抵抗する勢力が消えた。後は食料と寒冷化をみつつ領土拡大の戦略を考えていこう。緩衝地帯が完成したようなので、僕は中央部に戻った。ただし、油断しないように近隣への警戒は怠らないようには言ってある。移住と軍備の増強などをちらちら見回って調べておくようにと。斥候じゃなくてこれじゃ忍びだな。食料のめどが立ったら諜報部隊を創ろう。
それなりに変化があった。大事な要件以外伝えないようにと話してあったので、拳銃が出来た。拳銃騎馬特攻部隊を創ろう。薙刀みたいので蹂躙するのも良いな。どうしても重火器は数が限られる。昔から作ってる青銅製火縄銃ならそこそこあるのだが。これはもともと命中率が悪いので大量にないと困るんだ。弓は山なりが使えるので銃ぐらいの距離は出る。まっすぐなら圧倒的に上だが。
弩がまっすぐなら銃に負けるが大量に配備できる。銃は何より威力重視。火縄銃が鉄に、そして、それらがどんどん新しい武器に入れ替わって大量になっていくのが楽しみだ。精鋭秘蔵として、銃は固めてある。あくまで主力は槍と弓や弩だ。これなら多分情報が拡散しないはず。拡散したころには新しい銃が出来つつあるとしておけば問題ないはずだ。
ただし狙撃は別だ。この手の独立遊撃特殊部隊をもっと作らないといけない。秘蔵の武器で相手の予想外をついていく。この情報は特に秘匿しないといけない。
近畿も深刻ではないが不作が多少はある。だが混乱は起きてない。これは理由がある。妬みはどちらにもあるが、あっちは意外と大王家を通じて周りに拡散してる。あくまで大王家を通じてだが、これはわざとだ。手柄を大王家にたてさせるため。だから感謝はないが、生産力の格差が軽減されてる。もう1つは大王家の権力がそれなりに強い。

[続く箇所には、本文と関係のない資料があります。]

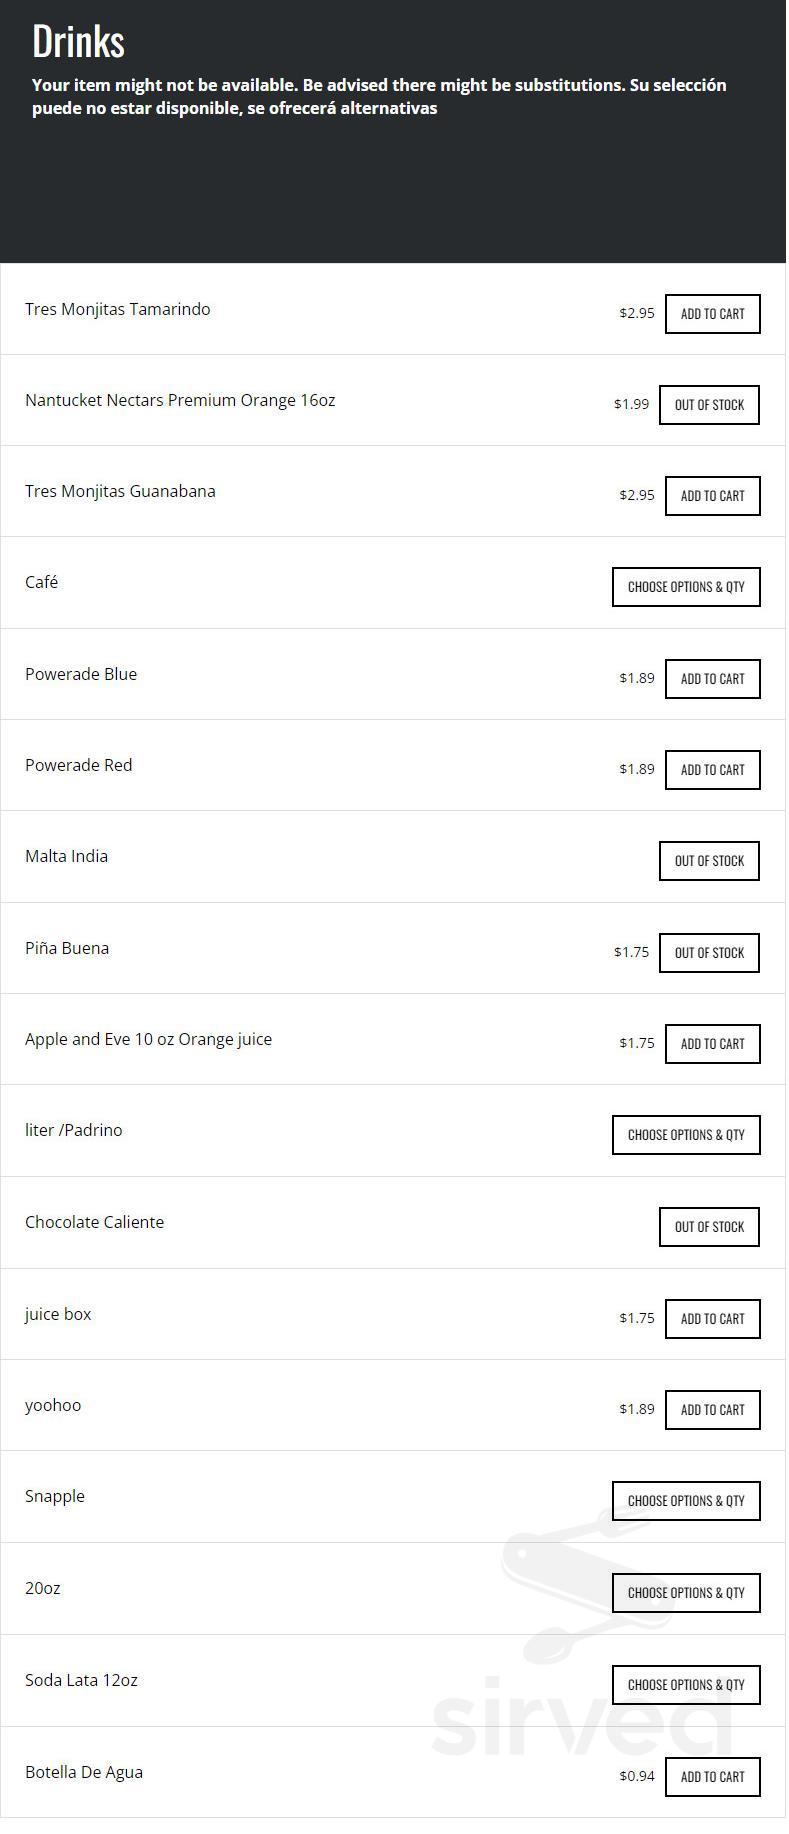This screenshot has height=1834, width=789.
Task: Click Out of Stock for Nantucket Nectars
Action: (709, 405)
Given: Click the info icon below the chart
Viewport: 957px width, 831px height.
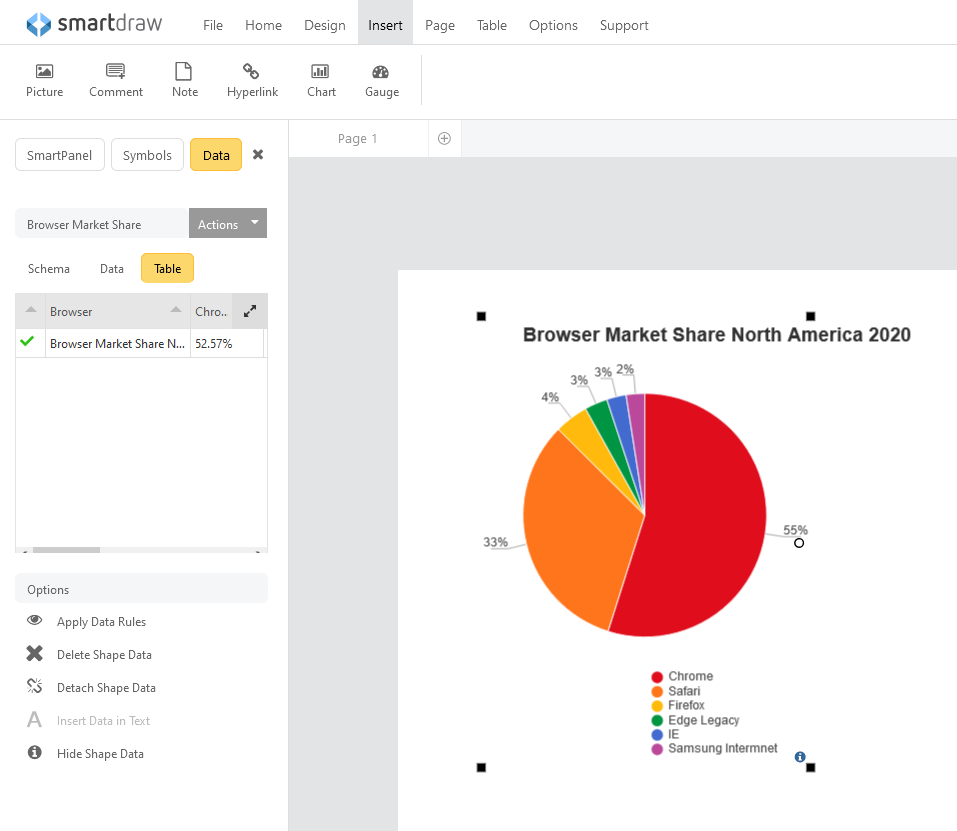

ただこれには朝廷とは違う部分もある。2つの意味があって、地方を束ねる連合国家と、複数の家との婚姻関係による緩やかな支配にすぎない。そもそもうちは寒冷化の被害が出る前から妬まれて小競り合いを繰り返してるんだ。今回みたいに逆侵攻したのが初めてなだけで。
不作のところに大王家からの施しとして渡してくれと食料を渡したのは大変喜ばれた。よしあと一息だ。